Although the post-hearing tone around the camp is understandably celebratory, there were some honest words floating around before his exoneration. KG himself was introspective and admitted he would do well to curb his enthusiasm to avoid another potential ban.

Former Test captain AB de Villiers also weighed in, suggesting the rest of the team would try to block future danger. He also provided the vital point that the mindset of a professional bowler probably can’t be comprehended by the rest of us.

“In a way I understand it. Dale [Steyn], when he’s on fire, you don’t even know what’s going on in that mind; you just see eyes and all sorts of stuff,” he joked.

“Luckily for him he has never really crossed that line but I think it’s because we get to him so we’ll try get to KG before he does the damage.”

Fast forward to the hearing and South Africa stood united behind Rabada.
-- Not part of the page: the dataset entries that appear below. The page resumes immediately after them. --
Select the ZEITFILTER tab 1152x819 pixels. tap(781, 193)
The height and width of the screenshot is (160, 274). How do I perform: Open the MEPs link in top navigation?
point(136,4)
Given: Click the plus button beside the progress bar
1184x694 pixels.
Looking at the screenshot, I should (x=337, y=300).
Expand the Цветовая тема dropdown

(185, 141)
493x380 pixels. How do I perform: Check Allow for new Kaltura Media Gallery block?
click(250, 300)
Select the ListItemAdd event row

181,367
The public and media venerated his representative Dali Mpofu. Non-cricket followers were eager to add to the swelling cries of injustice. Vernon Philander conducted the choir who sang of Smith’s “football dive”. Even Bakkies Botha dived in and insinuated that a shoulder barge from him might produce a different result.

Smith himself was not coy about his disappointment at the decision to waive the ban.

“Obviously they have deemed the contact not to be deliberate. I certainly think he bumped me a little bit harder than it actually looked,” he said. “It’s pretty interesting when you’re looking for evidence and those kinds of things. The other person involved not getting asked about it is pretty interesting.

“What’s the point of over-celebrating and getting in the face of a batter? You have already won the battle. But they have obviously decided what’s deliberate contact and what’s not — and apparently it wasn’t.”

Although his remarks can easily be dismissed as sour grapes, there is merit to echoing his question: Why was he not asked to provide evidence? Especially considering that the chairperson cited a lack of it as the main reason for allowing Rabada to bowl this week.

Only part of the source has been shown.